La chapelle Saint-Louis de l’hôpital général royal a été inaugurée en 1718. Elle est en piteux état au sortir de la Révolution. Les Jésuites installent à la fin du XIXème siècle leur espace cultuel dans une pièce adjacente, avec un accès par le jardin. Après l’expulsion de la communauté religieuse en 1905, la paroisse conserve cet aménagement pour les messes qui y sont encore célébrées périodiquement.

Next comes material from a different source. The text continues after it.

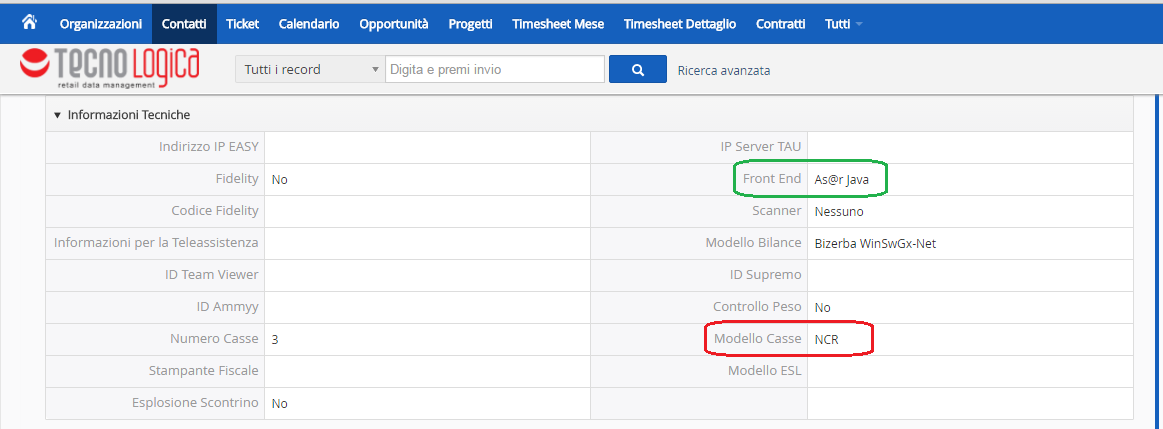
Task: Switch to the Contatti tab
Action: pos(184,23)
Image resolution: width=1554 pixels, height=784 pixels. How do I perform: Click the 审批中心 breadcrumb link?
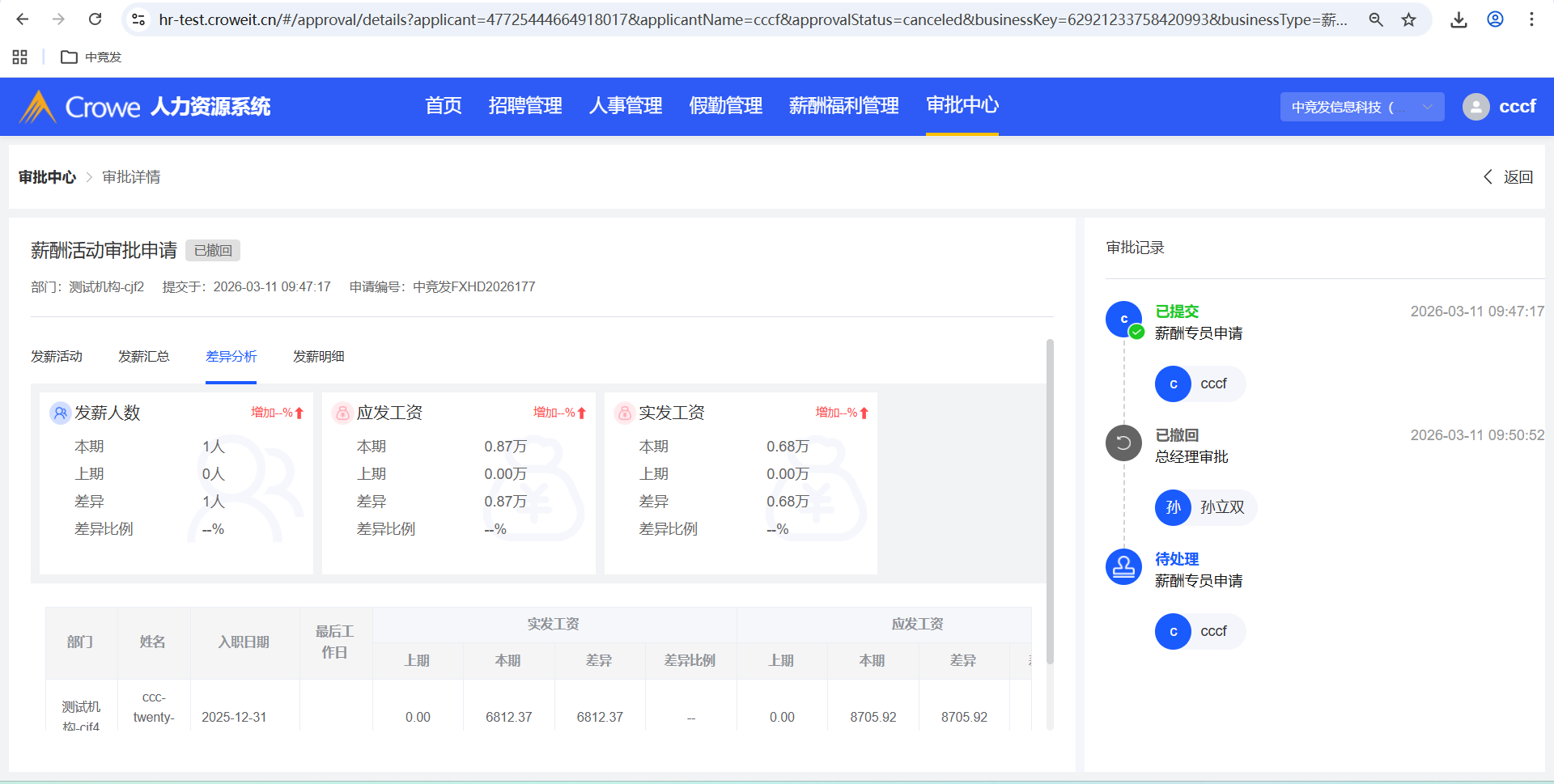tap(47, 177)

Maurice Denis rêve de rénover la chapelle, bien avant son acquisition du Prieuré en 1914. Il passe plus de quinze ans à la rénover, et c’est là une formidable opportunité pour ce peintre profondément croyant de réaliser un ambitieux décor religieux sans les contraintes de la commande imposées par un ordre religieux. La foi en la résurrection est le thème central du décor.

La chapelle devient également un lieu de formation pour une nouvelle génération d’artistes chrétiens.

Le décor comporte de nombreux hommages à la première épouse de Maurice Denis, Marthe, décédée en 1919. Le chemin de croix qui orne les murs de la chapelle a été peint pendant la très longue maladie qui emportera l’épouse du peintre.

La chapelle est rendue au culte en 1922.